_Dataset records_.
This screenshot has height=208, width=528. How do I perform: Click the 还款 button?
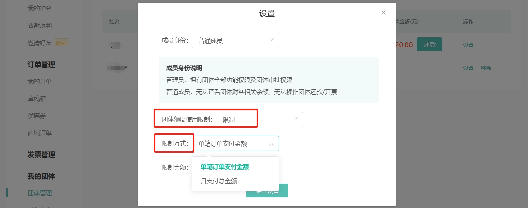point(429,44)
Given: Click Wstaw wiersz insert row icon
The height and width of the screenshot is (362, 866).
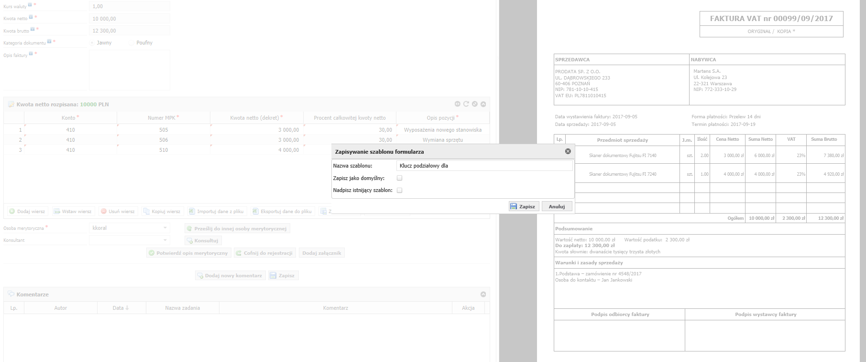Looking at the screenshot, I should pyautogui.click(x=57, y=211).
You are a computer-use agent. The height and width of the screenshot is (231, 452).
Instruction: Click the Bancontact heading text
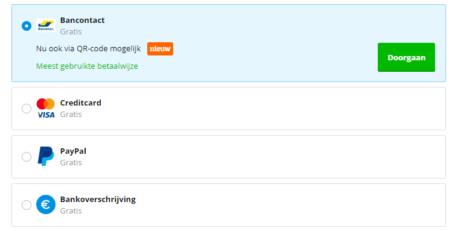coord(83,20)
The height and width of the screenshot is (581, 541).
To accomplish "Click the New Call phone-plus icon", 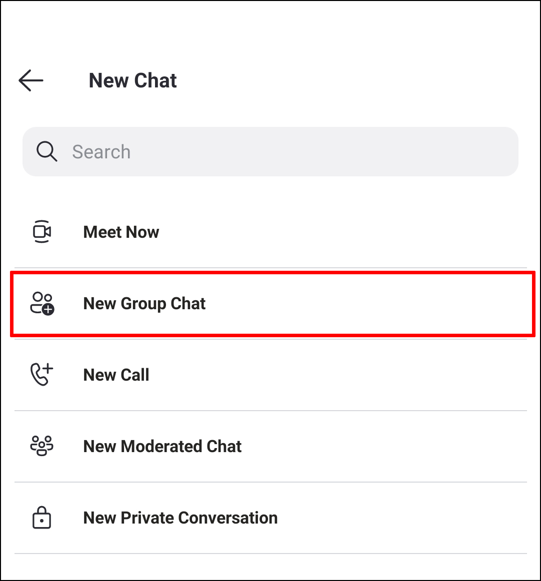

_Instruction_. Reproduce every line of the listing above verbatim, leaving out the pictures.

_Solution for this exercise_.
This screenshot has height=208, width=528. How do I perform: Click the 还款 button?
point(429,44)
Given: Click Wstaw wiersz insert row icon
The height and width of the screenshot is (362, 866).
Looking at the screenshot, I should pyautogui.click(x=57, y=211).
You are a computer-use agent. The height and width of the screenshot is (231, 452).
Instruction: Click the Bancontact heading text
coord(83,20)
The height and width of the screenshot is (581, 541).
To accomplish "Click the New Call phone-plus icon", 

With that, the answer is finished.